» BRIEF
Please rewrite the stretch of records from the line containing "Open viewport settings" through the line containing "Looking at the screenshot, I should pyautogui.click(x=283, y=3)." as a Markdown table with two columns, Row and Line. Number each row and leave out blank lines.

**** INPUT

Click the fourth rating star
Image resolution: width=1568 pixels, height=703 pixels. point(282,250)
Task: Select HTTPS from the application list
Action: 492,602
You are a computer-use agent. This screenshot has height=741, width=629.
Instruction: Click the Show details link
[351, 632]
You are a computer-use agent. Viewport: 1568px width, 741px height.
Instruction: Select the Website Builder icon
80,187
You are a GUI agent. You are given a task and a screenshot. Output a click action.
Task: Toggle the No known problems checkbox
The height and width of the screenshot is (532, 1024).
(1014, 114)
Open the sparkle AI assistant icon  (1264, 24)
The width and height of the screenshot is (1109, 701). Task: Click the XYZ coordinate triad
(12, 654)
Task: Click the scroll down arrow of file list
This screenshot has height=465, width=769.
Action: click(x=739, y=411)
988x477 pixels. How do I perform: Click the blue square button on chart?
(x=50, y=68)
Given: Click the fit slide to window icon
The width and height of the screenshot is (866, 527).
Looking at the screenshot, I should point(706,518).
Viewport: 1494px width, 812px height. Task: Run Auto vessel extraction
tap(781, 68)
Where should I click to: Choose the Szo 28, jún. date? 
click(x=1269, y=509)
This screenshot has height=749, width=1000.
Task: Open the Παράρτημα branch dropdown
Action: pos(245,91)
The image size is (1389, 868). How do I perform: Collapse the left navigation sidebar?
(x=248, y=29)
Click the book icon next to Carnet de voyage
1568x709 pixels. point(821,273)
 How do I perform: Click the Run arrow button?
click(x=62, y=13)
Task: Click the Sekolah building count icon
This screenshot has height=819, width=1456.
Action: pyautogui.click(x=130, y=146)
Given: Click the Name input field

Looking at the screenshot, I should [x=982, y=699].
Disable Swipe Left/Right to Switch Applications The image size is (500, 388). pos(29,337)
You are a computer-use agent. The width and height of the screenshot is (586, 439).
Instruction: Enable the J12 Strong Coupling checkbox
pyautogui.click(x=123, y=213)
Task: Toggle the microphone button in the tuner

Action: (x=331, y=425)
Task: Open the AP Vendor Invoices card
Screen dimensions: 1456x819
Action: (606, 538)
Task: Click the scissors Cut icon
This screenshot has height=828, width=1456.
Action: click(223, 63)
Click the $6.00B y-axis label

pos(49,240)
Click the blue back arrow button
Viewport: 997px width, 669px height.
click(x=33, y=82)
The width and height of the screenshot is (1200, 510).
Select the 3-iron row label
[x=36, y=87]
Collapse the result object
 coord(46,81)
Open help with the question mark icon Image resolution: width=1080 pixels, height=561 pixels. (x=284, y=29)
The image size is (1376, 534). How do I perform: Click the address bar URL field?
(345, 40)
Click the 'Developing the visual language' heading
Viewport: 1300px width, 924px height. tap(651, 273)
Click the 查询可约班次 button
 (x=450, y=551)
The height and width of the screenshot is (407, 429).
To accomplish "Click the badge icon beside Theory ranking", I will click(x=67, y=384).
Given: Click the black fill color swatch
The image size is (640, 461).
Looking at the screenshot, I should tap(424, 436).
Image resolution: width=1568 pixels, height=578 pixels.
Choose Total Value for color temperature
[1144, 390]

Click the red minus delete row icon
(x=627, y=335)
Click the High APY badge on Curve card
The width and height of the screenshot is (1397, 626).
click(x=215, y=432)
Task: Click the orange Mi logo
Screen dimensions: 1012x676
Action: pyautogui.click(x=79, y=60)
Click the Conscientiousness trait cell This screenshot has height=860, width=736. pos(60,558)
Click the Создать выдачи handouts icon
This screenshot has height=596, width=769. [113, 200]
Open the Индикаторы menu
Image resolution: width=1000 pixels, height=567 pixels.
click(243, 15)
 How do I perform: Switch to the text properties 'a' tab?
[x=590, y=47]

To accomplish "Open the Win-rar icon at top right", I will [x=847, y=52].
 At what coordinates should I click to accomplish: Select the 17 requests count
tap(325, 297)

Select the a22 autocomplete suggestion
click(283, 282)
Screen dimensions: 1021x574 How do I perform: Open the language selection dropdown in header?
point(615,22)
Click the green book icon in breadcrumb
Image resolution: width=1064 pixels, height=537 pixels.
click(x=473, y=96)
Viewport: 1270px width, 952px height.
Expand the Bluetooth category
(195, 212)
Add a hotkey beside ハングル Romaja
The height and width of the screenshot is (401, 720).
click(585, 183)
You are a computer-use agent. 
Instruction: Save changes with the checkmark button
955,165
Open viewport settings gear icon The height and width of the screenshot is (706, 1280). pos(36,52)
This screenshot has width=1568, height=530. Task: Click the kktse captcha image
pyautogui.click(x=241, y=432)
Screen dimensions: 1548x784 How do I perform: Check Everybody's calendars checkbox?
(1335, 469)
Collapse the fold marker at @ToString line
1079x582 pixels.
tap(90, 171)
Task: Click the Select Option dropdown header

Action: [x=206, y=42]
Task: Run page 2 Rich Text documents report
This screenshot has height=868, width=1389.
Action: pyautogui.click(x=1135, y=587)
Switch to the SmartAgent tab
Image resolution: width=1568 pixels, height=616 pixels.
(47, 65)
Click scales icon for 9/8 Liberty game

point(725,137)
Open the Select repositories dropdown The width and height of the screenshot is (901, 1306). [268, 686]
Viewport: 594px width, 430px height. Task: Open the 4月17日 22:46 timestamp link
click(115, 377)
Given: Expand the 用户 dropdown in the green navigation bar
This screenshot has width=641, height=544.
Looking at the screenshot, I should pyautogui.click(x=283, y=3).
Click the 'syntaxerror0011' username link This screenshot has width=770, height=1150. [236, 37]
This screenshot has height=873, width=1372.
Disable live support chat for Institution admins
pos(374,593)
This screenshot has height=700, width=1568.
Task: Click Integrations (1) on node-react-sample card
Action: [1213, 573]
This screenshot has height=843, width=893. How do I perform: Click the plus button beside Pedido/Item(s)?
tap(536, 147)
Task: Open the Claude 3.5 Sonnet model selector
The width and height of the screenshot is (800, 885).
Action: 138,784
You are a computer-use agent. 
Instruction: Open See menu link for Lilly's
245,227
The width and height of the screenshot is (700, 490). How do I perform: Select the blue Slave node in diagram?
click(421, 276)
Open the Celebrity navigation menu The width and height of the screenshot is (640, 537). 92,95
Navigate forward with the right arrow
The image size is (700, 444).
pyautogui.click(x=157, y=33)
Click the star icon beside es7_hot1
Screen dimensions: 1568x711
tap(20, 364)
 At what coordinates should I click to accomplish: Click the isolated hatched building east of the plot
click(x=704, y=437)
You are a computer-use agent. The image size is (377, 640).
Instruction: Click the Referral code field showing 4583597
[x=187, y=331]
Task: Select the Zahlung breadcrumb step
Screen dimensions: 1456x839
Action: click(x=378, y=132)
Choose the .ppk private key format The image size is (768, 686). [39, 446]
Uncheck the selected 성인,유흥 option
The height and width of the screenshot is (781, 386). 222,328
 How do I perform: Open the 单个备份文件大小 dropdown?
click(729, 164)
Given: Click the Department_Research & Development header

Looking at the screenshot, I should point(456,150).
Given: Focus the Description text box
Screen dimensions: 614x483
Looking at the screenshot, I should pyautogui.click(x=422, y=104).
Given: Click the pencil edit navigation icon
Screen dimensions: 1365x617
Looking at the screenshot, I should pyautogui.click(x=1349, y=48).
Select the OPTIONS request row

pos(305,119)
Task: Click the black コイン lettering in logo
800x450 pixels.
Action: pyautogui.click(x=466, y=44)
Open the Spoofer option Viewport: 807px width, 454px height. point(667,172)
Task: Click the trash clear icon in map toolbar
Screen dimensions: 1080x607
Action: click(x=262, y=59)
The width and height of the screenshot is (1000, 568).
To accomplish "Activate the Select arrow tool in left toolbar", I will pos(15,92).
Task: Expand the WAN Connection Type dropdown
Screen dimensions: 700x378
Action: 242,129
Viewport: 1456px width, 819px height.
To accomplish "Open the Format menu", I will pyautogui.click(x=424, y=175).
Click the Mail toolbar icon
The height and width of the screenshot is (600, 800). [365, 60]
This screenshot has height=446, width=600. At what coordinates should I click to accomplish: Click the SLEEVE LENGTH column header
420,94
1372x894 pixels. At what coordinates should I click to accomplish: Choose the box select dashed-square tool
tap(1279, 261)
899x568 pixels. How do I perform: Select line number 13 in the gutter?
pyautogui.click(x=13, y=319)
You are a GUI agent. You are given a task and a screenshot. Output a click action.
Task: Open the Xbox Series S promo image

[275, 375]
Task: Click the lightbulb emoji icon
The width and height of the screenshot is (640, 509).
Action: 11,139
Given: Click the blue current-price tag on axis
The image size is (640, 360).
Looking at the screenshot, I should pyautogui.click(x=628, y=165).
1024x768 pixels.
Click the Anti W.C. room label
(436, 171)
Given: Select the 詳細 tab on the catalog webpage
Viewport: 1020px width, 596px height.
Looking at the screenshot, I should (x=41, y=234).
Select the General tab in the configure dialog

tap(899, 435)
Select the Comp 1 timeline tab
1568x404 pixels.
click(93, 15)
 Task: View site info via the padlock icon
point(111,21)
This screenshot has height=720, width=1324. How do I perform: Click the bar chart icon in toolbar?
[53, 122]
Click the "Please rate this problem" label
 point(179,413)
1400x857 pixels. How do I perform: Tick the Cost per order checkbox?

********

» OUTPUT OF THE EXERCISE
| Row | Line |
|---|---|
| 1 | Open viewport settings gear icon The height and width of the screenshot is (706, 1280). pos(36,52) |
| 2 | This screenshot has width=1568, height=530. Task: Click the kktse captcha image |
| 3 | pyautogui.click(x=241, y=432) |
| 4 | Screen dimensions: 1548x784 How do I perform: Check Everybody's calendars checkbox? |
| 5 | (1335, 469) |
| 6 | Collapse the fold marker at @ToString line |
| 7 | 1079x582 pixels. |
| 8 | tap(90, 171) |
| 9 | Task: Click the Select Option dropdown header |
| 10 | Action: [x=206, y=42] |
| 11 | Task: Run page 2 Rich Text documents report |
| 12 | This screenshot has height=868, width=1389. |
| 13 | Action: pyautogui.click(x=1135, y=587) |
| 14 | Switch to the SmartAgent tab |
| 15 | Image resolution: width=1568 pixels, height=616 pixels. |
| 16 | (47, 65) |
| 17 | Click scales icon for 9/8 Liberty game |
| 18 | point(725,137) |
| 19 | Open the Select repositories dropdown The width and height of the screenshot is (901, 1306). [268, 686] |
| 20 | Viewport: 594px width, 430px height. Task: Open the 4月17日 22:46 timestamp link |
| 21 | click(115, 377) |
| 22 | Given: Expand the 用户 dropdown in the green navigation bar |
| 23 | This screenshot has width=641, height=544. |
| 24 | Looking at the screenshot, I should pyautogui.click(x=283, y=3). |